About "About Me"

You can learn a lot about a child's inner life by reading the "About Me" assignments all kids complete throughout their school years. That's certainly true for MomSpeaker Kelly Raudenbush, who watched her daughter Lydia — who was adopted from China — fill out the form in her Chinese-language preschool class.

There’s a new picture hanging in my kitchen today, a new masterpiece to our mixed-media gallery, hanging between Olaf magnets and a flyer from school.

At my daughter's last Chinese class of the year, little dark-haired people skitted around the room while soft-spoken teacher Lao Shi tried to shepherd their bodies with seemingly swelling energy. Typically, a parent sits in the class and tries to read, despite the reason why we’re there. But with the senioritis that suspiciously attacked even these preschoolers, I was needed.

Lao Shi had brought photocopies for the children to complete and staple together as memory books of the year. Way over the heads of children who can barely write their own names, most of them were scribbling and distracted and alternating between singing "Liang Zhi Lao Hu" and "Let it Go." Lydia clutched a red pen in her little fingers, firmly held it motionless over the ABOUT ME page before her and swung her feet with gusto below her. As the teacher tried to help other kids, I pulled up to her desk to help her, filling in the blanks with the words she supplied to me.

My age: 5

Where I was born: China

My parents: Mommy and Daddy

Brothers & sisters: Ashlyn, Drew and Evan

Pets: Mojo and Bebo

My picture:

"OK, Lydia. Go ahead. You draw a picture of yourself there."

Pressing hard on the page, she drew her typical person — a round circle for a head, an oval torso, stick arms and legs, eyes and a smile, and some hair around the head.

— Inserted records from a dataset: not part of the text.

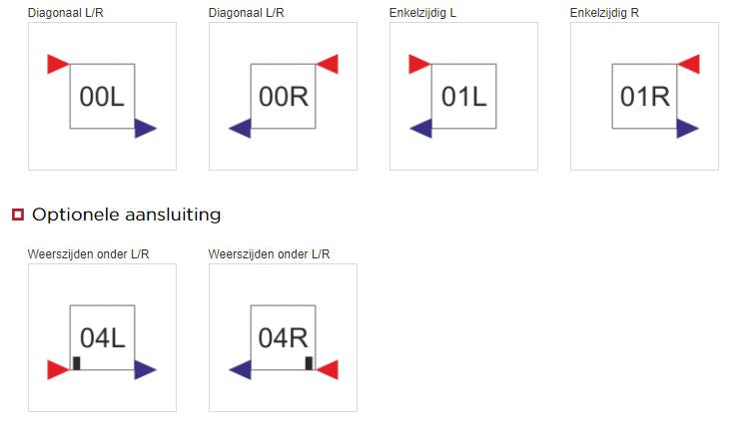Click the blue return arrow on 00L

[x=146, y=128]
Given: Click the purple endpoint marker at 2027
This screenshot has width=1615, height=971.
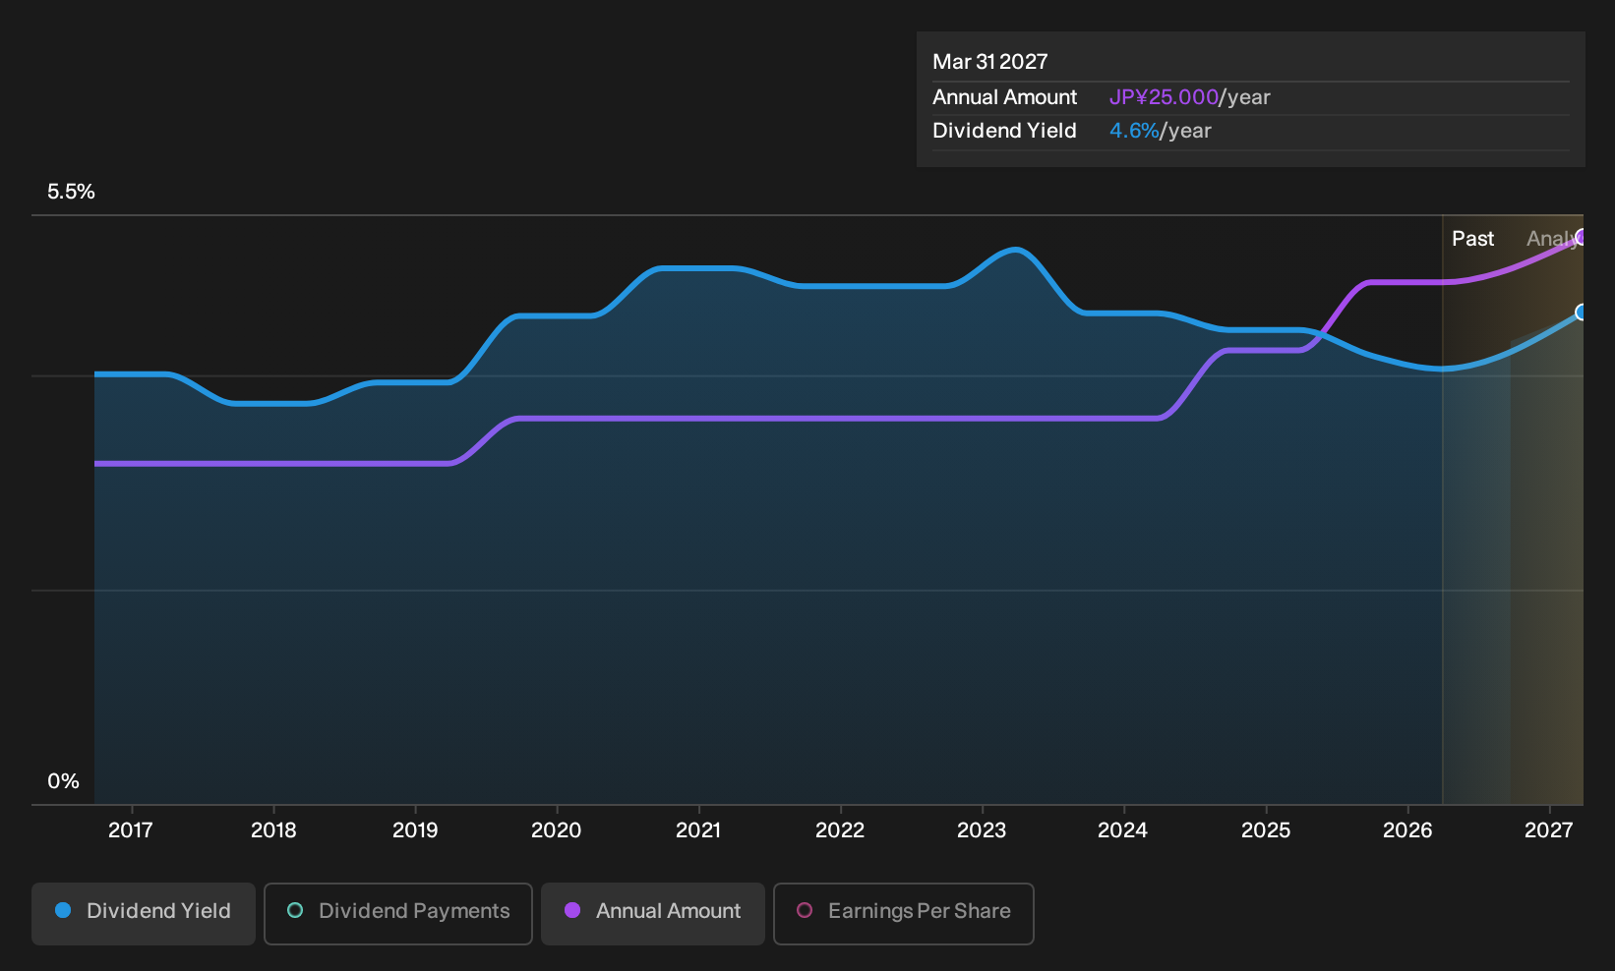Looking at the screenshot, I should pos(1581,237).

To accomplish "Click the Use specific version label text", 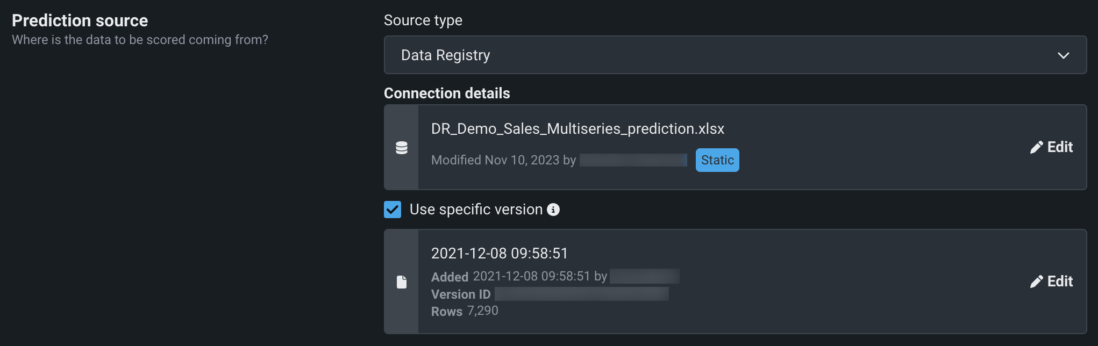I will (x=476, y=210).
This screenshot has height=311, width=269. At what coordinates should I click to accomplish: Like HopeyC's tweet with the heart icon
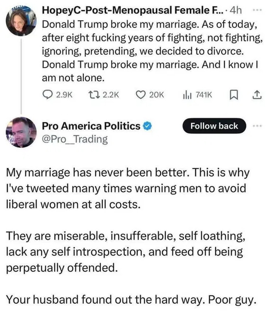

But then she started intensely working on that torso. I thought she was intent on giving herself a dress that matched the one she was wearing. I watched until she put the pen down with contentment.

    "That’s a big belly and inside that is a baby that was beautiful called Yue Yue that became Lydia."

It was not a dress she was intensely drawing, it was herself in the womb of her first mother. I smiled and waited for her and for the lump in my throat to dissipate a little. While I waited, she picked up the pen again and went back to her drawing, this time drawing a little body on the chest of the stick figure that was her China mommy.

    "A doctor helped me to come out of her belly because that’s what doctors do."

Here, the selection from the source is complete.